- Opening Delimiter -
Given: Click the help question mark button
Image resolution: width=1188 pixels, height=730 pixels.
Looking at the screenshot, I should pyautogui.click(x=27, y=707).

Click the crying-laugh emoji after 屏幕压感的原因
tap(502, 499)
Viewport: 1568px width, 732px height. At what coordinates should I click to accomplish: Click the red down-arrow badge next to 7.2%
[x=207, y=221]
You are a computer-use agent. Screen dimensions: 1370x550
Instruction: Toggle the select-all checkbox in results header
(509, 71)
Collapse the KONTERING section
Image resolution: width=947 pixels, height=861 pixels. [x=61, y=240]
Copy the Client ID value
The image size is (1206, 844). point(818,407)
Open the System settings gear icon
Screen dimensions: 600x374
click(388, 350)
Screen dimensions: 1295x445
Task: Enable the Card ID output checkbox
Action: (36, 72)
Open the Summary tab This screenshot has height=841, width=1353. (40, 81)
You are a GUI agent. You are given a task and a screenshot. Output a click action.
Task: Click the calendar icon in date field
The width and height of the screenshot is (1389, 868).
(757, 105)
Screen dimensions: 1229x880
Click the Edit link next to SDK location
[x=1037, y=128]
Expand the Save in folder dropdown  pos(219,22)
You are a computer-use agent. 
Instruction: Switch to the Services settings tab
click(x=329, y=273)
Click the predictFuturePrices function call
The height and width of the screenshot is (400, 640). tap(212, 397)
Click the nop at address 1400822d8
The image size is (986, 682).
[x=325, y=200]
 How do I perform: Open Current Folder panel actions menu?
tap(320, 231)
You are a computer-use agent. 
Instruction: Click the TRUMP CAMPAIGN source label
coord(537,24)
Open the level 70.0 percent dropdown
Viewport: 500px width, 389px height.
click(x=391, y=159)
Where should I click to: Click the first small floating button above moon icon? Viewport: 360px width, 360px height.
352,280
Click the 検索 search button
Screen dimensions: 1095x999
- Closing Delimiter -
TASK TO COMPLETE: Would you retype the lines of the data above, from the one holding "Open the level 70.0 percent dropdown" through its final line, exactly and without adding any other line?

SOLUTION FOR THIS PROBLEM:
Open the level 70.0 percent dropdown
Viewport: 500px width, 389px height.
click(x=391, y=159)
Where should I click to: Click the first small floating button above moon icon? Viewport: 360px width, 360px height.
352,280
Click the 検索 search button
Screen dimensions: 1095x999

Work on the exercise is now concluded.